= Open House (1964 TV series) =

1964 British television series

Open House is a 1964 BBC2 TV series presented by Gay Byrne, Peter Haigh and Robert Robinson.

The last episode aired 5 December 1964. The programme's ending allowed BBC2 to start at a sooner time and end at a subsequent time during evening hours.

==Reception==
In a negative review, Bill Edmund wrote in The Stage and Television Today, "The interviews with the celebrities would be much better if they weren't thanked quite so gushingly for condescending to come. ... Unless I lost count, there were fifteen different items in the programme last Saturday. ...To watch from beginning to end is too much. But how do you know when to switch on for the items you fancy? You can't. You don't." In a mixed review, Otta of Variety stated, "Producers T. Leslie Jackson and Stewart Morris gave a slick and fast-moving format to the melange, and the chief fault was the general flabbiness of Tony Marriott's script, especially in the linking. The interviews, too, seemed a decade out of date. Columnist Lord Arran came over best in this branch of the program, for he makes a living at being outrageous. Tony Osborne's smooth orchestra gave fine backing throughout, though Osborne should give up winking at the camera."

In a mixed review of the first episode, The Stage and Television Todays Marjorie Norris found the show to have numerous "bad habits". She wrote, "Gay Byrne, who I have not seen before, has a pleasant, relaxed charm.

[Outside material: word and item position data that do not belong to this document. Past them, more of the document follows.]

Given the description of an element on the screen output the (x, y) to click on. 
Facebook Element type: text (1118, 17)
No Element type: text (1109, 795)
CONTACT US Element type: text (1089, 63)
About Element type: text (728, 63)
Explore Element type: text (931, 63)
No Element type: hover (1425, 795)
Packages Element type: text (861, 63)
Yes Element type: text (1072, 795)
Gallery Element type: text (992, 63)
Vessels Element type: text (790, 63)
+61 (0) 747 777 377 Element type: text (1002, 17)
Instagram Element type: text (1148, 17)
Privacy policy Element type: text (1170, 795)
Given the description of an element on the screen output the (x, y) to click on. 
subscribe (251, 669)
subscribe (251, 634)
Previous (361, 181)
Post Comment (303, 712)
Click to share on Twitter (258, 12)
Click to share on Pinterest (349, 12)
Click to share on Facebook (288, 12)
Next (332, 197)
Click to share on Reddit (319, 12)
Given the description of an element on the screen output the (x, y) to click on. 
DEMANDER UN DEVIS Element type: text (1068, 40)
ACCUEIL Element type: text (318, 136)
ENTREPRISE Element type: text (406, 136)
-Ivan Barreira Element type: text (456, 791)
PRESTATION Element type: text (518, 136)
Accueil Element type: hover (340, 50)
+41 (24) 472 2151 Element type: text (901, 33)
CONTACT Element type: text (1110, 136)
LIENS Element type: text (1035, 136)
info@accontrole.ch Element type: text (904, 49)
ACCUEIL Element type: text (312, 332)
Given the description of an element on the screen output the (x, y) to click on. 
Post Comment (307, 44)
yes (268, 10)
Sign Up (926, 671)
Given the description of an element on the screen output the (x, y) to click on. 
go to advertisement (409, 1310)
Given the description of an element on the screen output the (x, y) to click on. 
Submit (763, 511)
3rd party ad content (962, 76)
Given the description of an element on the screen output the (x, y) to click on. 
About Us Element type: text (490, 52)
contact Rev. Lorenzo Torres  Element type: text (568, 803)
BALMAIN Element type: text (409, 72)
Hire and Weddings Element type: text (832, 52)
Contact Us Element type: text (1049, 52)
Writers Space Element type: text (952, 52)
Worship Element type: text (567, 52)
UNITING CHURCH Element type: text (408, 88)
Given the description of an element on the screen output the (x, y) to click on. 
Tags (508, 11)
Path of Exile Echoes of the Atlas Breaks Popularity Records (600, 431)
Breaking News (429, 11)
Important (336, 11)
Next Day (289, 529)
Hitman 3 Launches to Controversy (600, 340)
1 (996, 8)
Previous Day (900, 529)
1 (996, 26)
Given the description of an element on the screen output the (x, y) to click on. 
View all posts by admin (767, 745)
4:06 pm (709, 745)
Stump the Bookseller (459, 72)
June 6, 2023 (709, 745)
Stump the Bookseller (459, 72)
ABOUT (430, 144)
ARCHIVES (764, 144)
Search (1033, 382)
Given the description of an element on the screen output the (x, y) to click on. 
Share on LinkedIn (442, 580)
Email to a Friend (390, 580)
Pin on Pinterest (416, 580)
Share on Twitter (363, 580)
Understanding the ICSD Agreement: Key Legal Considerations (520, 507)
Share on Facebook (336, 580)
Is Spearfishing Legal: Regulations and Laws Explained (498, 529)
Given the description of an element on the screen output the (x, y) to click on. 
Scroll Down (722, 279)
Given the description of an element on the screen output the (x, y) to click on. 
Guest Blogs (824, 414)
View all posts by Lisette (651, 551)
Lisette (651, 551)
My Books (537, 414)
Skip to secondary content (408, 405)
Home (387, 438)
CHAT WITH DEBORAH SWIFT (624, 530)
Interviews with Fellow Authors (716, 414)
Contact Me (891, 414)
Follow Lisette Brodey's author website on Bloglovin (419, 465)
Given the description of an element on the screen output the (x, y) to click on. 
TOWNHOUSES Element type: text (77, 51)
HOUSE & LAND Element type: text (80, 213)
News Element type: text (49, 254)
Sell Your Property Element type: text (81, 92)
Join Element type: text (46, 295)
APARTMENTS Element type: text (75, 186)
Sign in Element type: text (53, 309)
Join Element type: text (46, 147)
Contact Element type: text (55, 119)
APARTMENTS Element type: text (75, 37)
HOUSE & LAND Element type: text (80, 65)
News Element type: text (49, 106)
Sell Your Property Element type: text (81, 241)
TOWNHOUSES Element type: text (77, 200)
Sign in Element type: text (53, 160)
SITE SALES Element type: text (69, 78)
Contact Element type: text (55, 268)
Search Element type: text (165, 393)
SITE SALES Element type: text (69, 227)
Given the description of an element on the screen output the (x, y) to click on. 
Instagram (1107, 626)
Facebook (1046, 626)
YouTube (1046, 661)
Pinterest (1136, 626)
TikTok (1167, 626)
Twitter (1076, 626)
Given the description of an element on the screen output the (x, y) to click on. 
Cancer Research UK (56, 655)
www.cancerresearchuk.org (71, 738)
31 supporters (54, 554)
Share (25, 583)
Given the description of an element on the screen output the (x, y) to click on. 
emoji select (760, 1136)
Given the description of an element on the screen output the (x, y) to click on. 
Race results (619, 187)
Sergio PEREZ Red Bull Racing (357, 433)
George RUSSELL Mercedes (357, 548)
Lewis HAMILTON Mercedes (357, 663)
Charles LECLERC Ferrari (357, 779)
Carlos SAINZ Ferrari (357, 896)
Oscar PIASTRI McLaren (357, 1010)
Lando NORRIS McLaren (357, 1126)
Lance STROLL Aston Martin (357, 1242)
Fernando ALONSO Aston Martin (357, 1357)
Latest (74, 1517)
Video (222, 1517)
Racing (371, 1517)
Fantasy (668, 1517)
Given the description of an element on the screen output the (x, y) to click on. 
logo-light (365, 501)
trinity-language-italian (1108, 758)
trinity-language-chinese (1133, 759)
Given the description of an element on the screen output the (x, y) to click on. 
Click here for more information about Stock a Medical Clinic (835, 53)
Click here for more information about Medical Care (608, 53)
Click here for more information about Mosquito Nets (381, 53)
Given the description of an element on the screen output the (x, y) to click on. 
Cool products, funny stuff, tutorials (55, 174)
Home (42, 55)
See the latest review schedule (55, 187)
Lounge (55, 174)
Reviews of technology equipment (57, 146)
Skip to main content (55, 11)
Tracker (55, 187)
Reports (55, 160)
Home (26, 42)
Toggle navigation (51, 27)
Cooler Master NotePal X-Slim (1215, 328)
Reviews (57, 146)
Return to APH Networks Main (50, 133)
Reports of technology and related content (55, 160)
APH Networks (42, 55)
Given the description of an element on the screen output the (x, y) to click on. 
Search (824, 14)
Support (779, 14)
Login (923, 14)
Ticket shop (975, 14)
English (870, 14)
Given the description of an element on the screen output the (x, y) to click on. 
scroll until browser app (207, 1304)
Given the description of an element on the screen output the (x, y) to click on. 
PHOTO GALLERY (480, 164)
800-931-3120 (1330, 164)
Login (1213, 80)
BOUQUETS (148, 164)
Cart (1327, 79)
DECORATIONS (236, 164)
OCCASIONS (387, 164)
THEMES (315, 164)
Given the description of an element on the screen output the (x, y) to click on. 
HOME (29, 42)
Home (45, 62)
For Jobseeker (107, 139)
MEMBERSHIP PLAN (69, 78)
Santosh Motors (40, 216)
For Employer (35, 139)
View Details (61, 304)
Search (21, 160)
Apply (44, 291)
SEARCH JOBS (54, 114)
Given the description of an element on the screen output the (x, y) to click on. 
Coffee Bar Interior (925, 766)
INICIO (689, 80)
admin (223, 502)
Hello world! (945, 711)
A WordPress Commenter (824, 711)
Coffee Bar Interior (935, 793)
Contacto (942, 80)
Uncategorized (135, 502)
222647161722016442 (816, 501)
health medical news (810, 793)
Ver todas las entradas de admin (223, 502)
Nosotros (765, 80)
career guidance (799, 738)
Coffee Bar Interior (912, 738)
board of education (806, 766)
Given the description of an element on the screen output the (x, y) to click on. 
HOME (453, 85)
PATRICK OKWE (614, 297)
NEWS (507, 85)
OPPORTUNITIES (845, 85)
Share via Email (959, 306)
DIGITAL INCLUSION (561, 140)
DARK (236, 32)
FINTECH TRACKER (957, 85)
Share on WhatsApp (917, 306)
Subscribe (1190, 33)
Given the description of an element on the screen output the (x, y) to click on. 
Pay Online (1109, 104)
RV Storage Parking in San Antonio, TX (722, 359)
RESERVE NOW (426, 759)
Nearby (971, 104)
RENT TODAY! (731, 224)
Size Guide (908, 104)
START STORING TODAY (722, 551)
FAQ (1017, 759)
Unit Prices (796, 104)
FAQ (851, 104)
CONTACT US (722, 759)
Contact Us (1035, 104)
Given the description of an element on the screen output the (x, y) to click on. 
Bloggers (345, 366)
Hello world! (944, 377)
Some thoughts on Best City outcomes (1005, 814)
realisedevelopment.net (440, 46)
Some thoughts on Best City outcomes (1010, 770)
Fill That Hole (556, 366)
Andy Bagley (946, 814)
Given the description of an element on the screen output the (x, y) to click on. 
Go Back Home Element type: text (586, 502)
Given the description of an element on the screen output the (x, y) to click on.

But what a struggle the poor man had to inject a little yeast into the soggy dough. The idea of a programme you can pick up and drop whenever you like is a good one—even if it is a dead pinch from radio's Roundabout." Norris continued, "All the same, the musical numbers were the best features of this programme except when the sets cut performers' heads off. For my money, the star of the show was Joe Brown. This young performer has come on apace in the last year but he must learn not to giggle at his own remarks."

The Guardians Mary Crozier negatively reviewed the show, writing, "The slow, relentless pottering, the bad jokes, the schoolboy howlers, the silly drawings to illustrate news items, the ineffably coy and cosy air of the whole thing was unbelievable. There did seem, however, to be one useful and interesting idea, that of showing places like the Tower of London and Greenwich with the Cutty Sark." Nicholas Barrett of Birmingham Post called the series "two hours of ingratiating light entertainment", stating, "Open House seems to have catered for people who have nothing better to do than watch the box. Its all-grinning, all-jesting presentation from the inevitable black Vynide swivel chair can have done little more than mildly tickle the passing fancy of the sort of audience whose sensibilities have already been dulled by the ad-men."